Wohl kein anderes Ereig­nis erwies sich als so einschneidend für die Stadtgeschichte, denn die damit verbundenen Privilegien sorgten für einen erheblichen Bedeutungszuwachs im ausgehenden Mittelalter.
Rothenburg wurde zu einem politischen Machtzentrum ersten Ranges. Daneben war man mit über 6000 Einwohnern auch eine der größten Städte im alten Reich geworden. Doch Ruhm und Größe sind selten von Dauer.
Der Dreißigjährige Krieg und der Beschluss Napoleons, Rothenburg dem Königreich Bayern zuzuschlagen, waren markante Einschnitte und läuteten den Abstieg ein. 1802 endete die reichsstädtische Zeit. 

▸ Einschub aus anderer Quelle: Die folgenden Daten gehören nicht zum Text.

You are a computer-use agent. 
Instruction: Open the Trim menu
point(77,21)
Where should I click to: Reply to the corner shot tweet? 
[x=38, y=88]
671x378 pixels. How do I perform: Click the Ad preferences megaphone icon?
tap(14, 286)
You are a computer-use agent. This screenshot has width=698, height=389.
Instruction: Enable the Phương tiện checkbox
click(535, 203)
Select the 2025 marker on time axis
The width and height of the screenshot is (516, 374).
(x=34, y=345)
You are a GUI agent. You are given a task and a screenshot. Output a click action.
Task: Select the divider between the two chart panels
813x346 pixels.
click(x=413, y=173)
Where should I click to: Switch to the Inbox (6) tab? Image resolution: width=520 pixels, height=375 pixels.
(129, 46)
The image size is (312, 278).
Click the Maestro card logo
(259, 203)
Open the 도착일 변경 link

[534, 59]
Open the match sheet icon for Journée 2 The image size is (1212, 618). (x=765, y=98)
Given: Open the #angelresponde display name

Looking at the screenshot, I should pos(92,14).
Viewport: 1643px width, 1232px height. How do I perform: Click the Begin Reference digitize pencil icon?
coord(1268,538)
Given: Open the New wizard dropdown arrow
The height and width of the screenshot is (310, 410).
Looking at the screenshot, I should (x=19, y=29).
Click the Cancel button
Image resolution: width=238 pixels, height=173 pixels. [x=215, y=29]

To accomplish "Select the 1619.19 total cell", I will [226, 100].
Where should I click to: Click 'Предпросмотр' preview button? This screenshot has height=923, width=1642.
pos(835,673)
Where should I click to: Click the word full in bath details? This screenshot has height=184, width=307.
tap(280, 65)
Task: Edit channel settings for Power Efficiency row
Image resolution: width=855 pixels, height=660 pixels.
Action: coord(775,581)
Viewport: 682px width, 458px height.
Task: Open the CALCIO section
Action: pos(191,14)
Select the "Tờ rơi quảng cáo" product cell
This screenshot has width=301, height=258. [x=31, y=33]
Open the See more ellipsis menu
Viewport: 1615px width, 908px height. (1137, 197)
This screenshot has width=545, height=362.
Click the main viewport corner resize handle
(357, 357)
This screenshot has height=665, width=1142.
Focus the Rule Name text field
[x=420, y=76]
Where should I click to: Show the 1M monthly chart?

Grund zu feiern gibt es aber genug: 528 Jahre Stadtgeschichte als Reichsstadt. Seit 1974 finden alljährlich die Reichsstadttage statt. Vom 4. bis 6. September verwandelt sich Rothenburg daher wieder in eine Art Zeitkapsel, die vom Leben und den Menschen aus fünf Jahrhunderten bevölkert wird.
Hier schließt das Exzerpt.